Wie wichtig die Holzwahl für die Stecken ist, betonen auch andere Quellen. Neben Föhren- gilt Lärchenholz (aus der Unterfamilie Laricoideae) als besonders beständig, beide sind aber auch teuer. Mitte des 20. Jahrhunderts wurden daher in der östlichen Deutschschweiz fast ausschliesslich Tannenhölzer als Rebpfähle verwendet. Und sie wurden zunehmend nicht mehr selbst hergestellt: Die Weinbauern am Zürichsee wurden von Steckenmachern im Zürcher Oberland beliefert, und jene in der Bündner Herrschaft bezogen ihre Stickel von Herstellern in Vättis im Taminatal.
Weiter berichtet Keller über die Bearbeitung der Stecken: «In Rüdlingen unterscheidet man zwei oder drei Arten Stäckespöö. Die ersten zwei entstehen beim Machen der neuen Rebstecken, und zwar beim Spalten die grobe Spööschifere und beim Abziehen [Glätten] mit dem Schnidmesser und beim Spitzen die reine. Sie werden zum Anfeuern benutzt (i der Chust, im Ofe, besonders beim Backen und Weggle als Bläs [brennende Scheitchen, mit denen man beim Einschiessen des Brots den Backofen beleuchtet]) … Stäckespöö gibt es auch beim Stoosse, wenn die alten Rebstecken mit dem Gertel nachgespitzt oder neugespitzt werden. Diese [direkt im Weinberg anfallenden] Spöö und Spitz müssen sorgfältig aufgelesen und aus den Reben entfernt werden; man sagt, es gebe Uzifer, Wurmeusle [Ameisen] und Pilze, wenn man sie underehacki.»

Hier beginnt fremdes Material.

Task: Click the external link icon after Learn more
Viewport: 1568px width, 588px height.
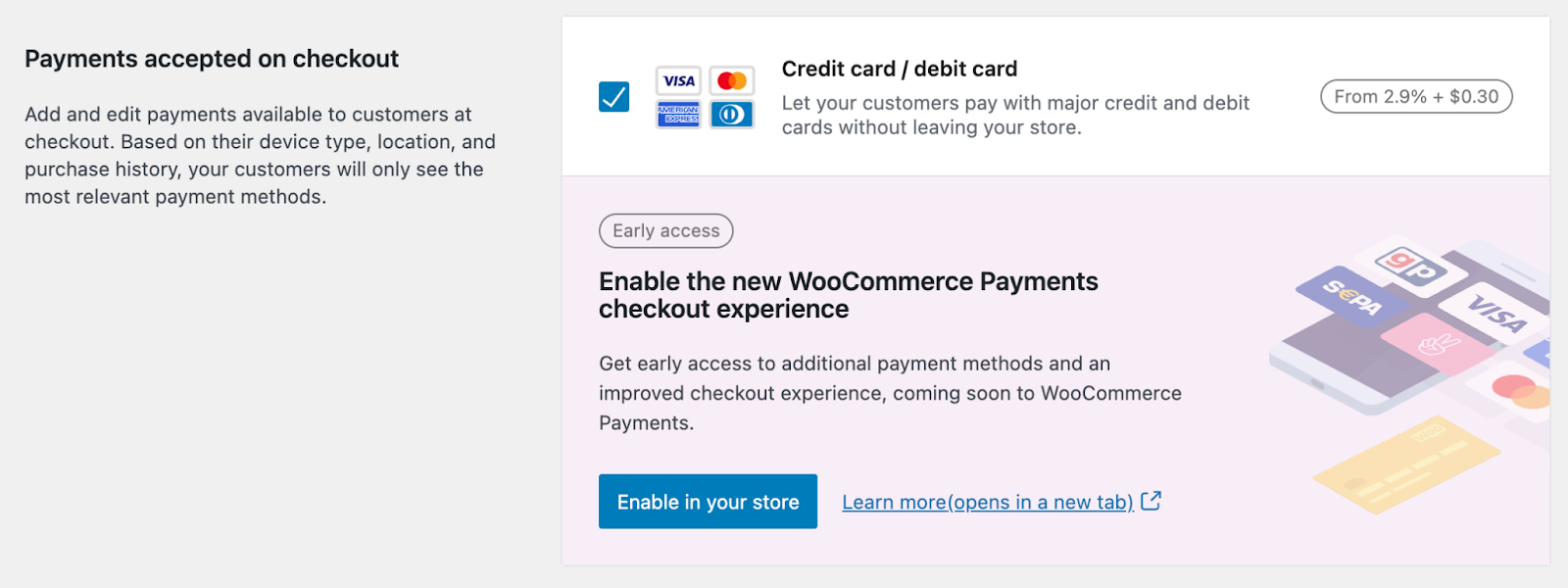Action: tap(1152, 501)

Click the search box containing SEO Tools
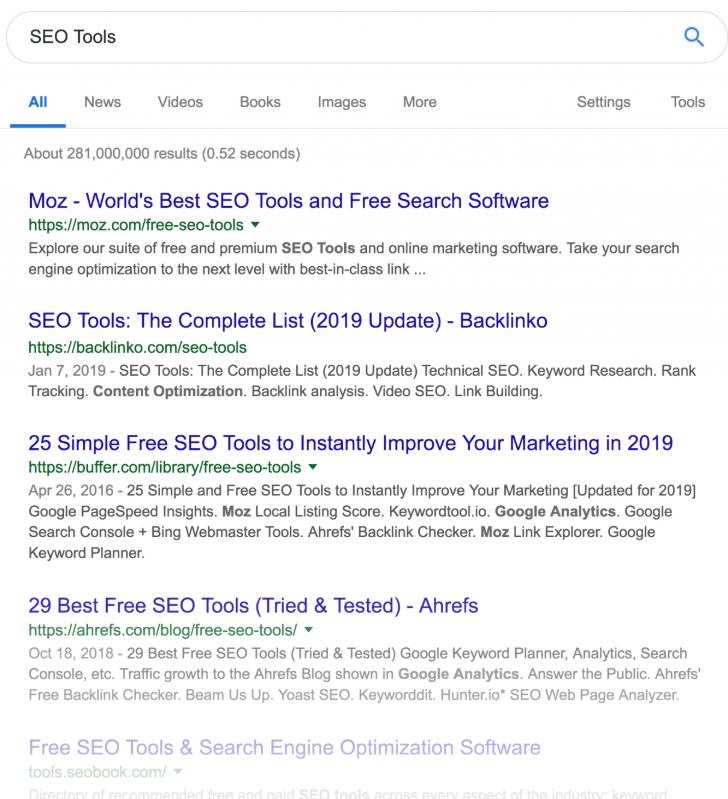366,37
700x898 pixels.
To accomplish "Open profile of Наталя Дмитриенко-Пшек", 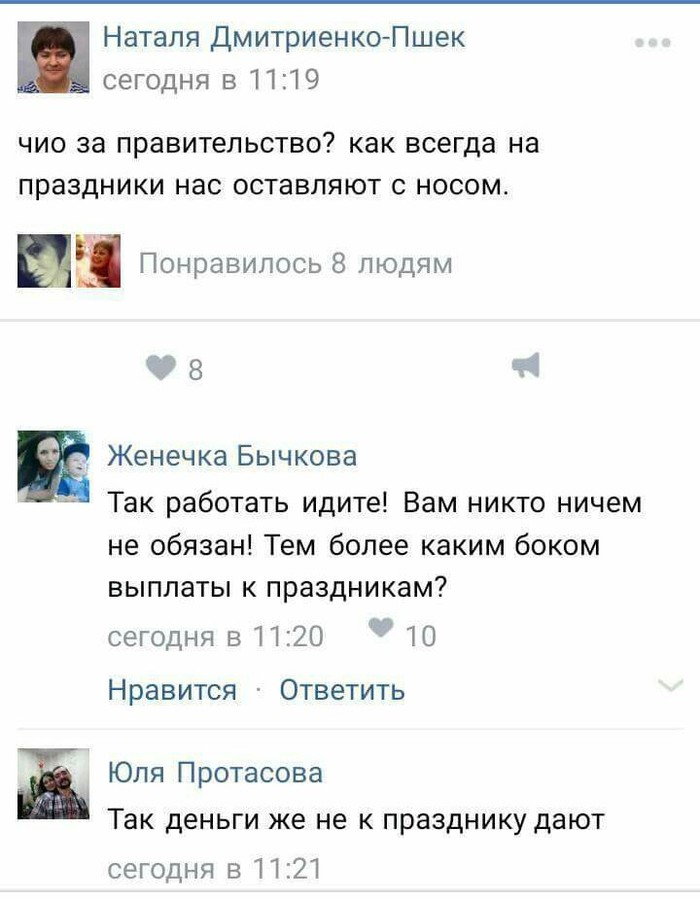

Gewandelt haben im Lauf der Zeit nicht nur die Stecken, sondern auch die Art des Rebenaufbindens: Im Deutschwallis soll diese Art der Rebenzucht überhaupt erst im 20. Jahrhundert aufgekommen sein. Davor liess man die Reben unbehindert dem Boden entlang wachsen. Wo man aber Stickel kennt, standen diese ursprünglich unverbunden. Wenn man die Bänder, mit denen die Reben festgebunden waren, löste, konnte man die Stangen auch schon im Herbst herausheben und die Pflanzen ablegen und bedecken, um sie vor Frost zu schützen. Erst später wurden die Stickel mit Draht verbunden und die Reben daran aufgezogen. Wer heute durch Schweizer Rebberge geht, wird kaum noch eine hölzerne Stange finden; sie wurden durch robustere eiserne Einrichtungen ersetzt – gut, dass heute auch kaum noch jemand Stickelspäne zum Beleuchten des Backofens braucht. Nur vermeintliches Pech allerdings für die Rüdlinger Kinder. Ihnen versprach man nämlich früher, wenn sie fleissig das «Spöö- und Spitz-Ufläse» besorgten, «so dürften sie an den Eglisauer Chindlimärkt (erster April)» – heute können sie nicht mehr mit diesem Versprechen veräppelt werden. Ebenso verschwunden ist der Stickelmarkt in Bad Ragaz, wo die Vättner ihre Ware den Herrschäftler Bauern anboten: Er ist zum profanen Frühlingsmarkt geworden.
Der März ist daher nur noch bedingt der Monat, in dem die Rebstecken überprüft werden: Diese Arbeit ist schlicht nicht mehr jährlich nötig.